### ARTIKEL:
Impact van AI is revolutionair

De sociale en economische veranderingen die kunstmatige intelligentie teweegbrengt, zijn vergelijkbaar met de veranderingen die de industriële revolutie veroorzaakte. Er is echter een groot verschil en dat is dat de ingrijpende veranderingen van AI in één generatie worden samengeperst, in plaats van dat ze over verschillende generaties plaatsvinden waardoor de samenleving zich geleidelijk kan aanpassen aan de gevolgen, zoals tijdens de industriële revolutie.

De eerste gevolgen van AI zijn nog maar net zichtbaar. Howard belicht vier gebieden waarop AI grote impact zal hebben:

  • potentieel enorme stijging van de economische groei;
  • ontwrichting van de arbeidsmarkt en maatschappelijke aanpassing;
  • machtsconcentratie en regelgeving;
  • overheden en overheidsfinanciën.

### OPDRACHTEN:
A – Herhaal woordelijk het deel van het artikel over de impact van AI vanaf "Impact van AI" tot en met "overheden en overheidsfinanciën.".
B – Beantwoord aan de hand van het artikel over de impact van AI:
(i) Met welke historische omwenteling worden de veranderingen door kunstmatige intelligentie vergeleken?
(ii) Binnen hoeveel generaties worden de ingrijpende veranderingen van AI samengeperst?
(iii) Op hoeveel gebieden zal AI volgens Howard grote impact hebben?

### GEGEVENSFRAGMENTEN:
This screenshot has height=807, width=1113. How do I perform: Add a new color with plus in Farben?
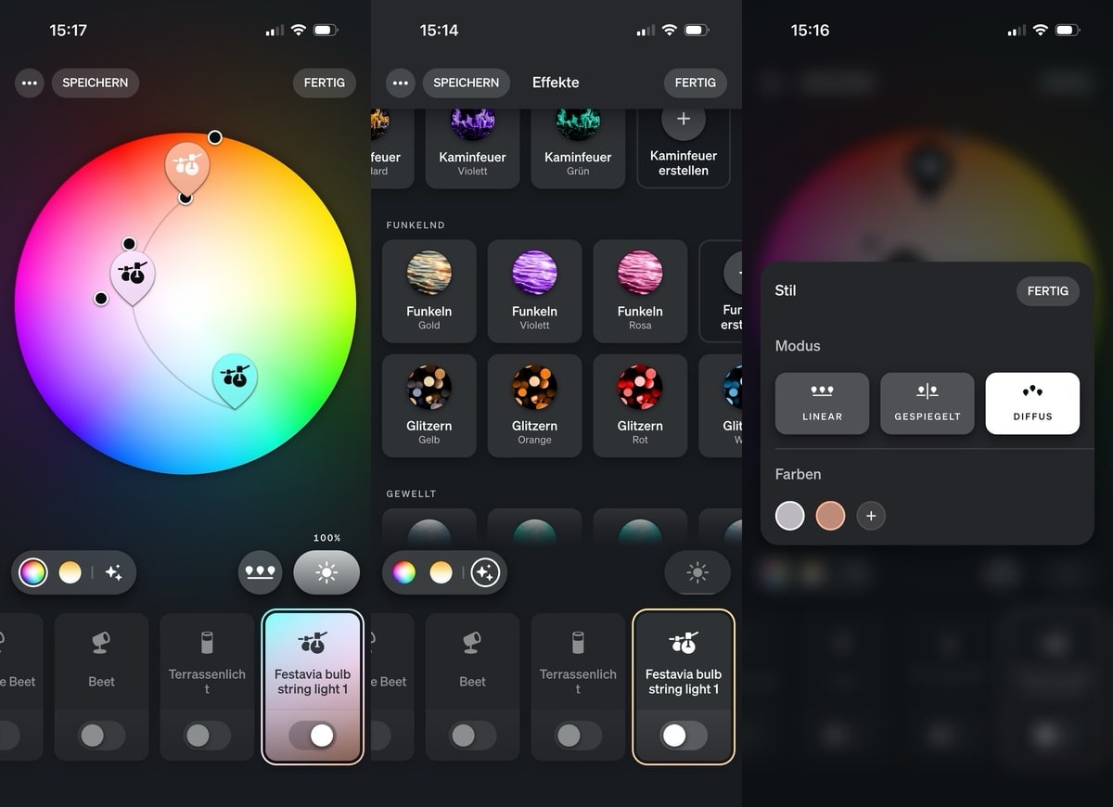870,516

--

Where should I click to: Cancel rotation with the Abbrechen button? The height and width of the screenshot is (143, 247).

### ANTWOORDEN:
A –
Impact van AI is revolutionair

De sociale en economische veranderingen die kunstmatige intelligentie teweegbrengt, zijn vergelijkbaar met de veranderingen die de industriële revolutie veroorzaakte. Er is echter een groot verschil en dat is dat de ingrijpende veranderingen van AI in één generatie worden samengeperst, in plaats van dat ze over verschillende generaties plaatsvinden waardoor de samenleving zich geleidelijk kan aanpassen aan de gevolgen, zoals tijdens de industriële revolutie.

De eerste gevolgen van AI zijn nog maar net zichtbaar. Howard belicht vier gebieden waarop AI grote impact zal hebben:

  • potentieel enorme stijging van de economische groei;
  • ontwrichting van de arbeidsmarkt en maatschappelijke aanpassing;
  • machtsconcentratie en regelgeving;
  • overheden en overheidsfinanciën.

B –
(i) De industriële revolutie.
(ii) Eén generatie.
(iii) Vier.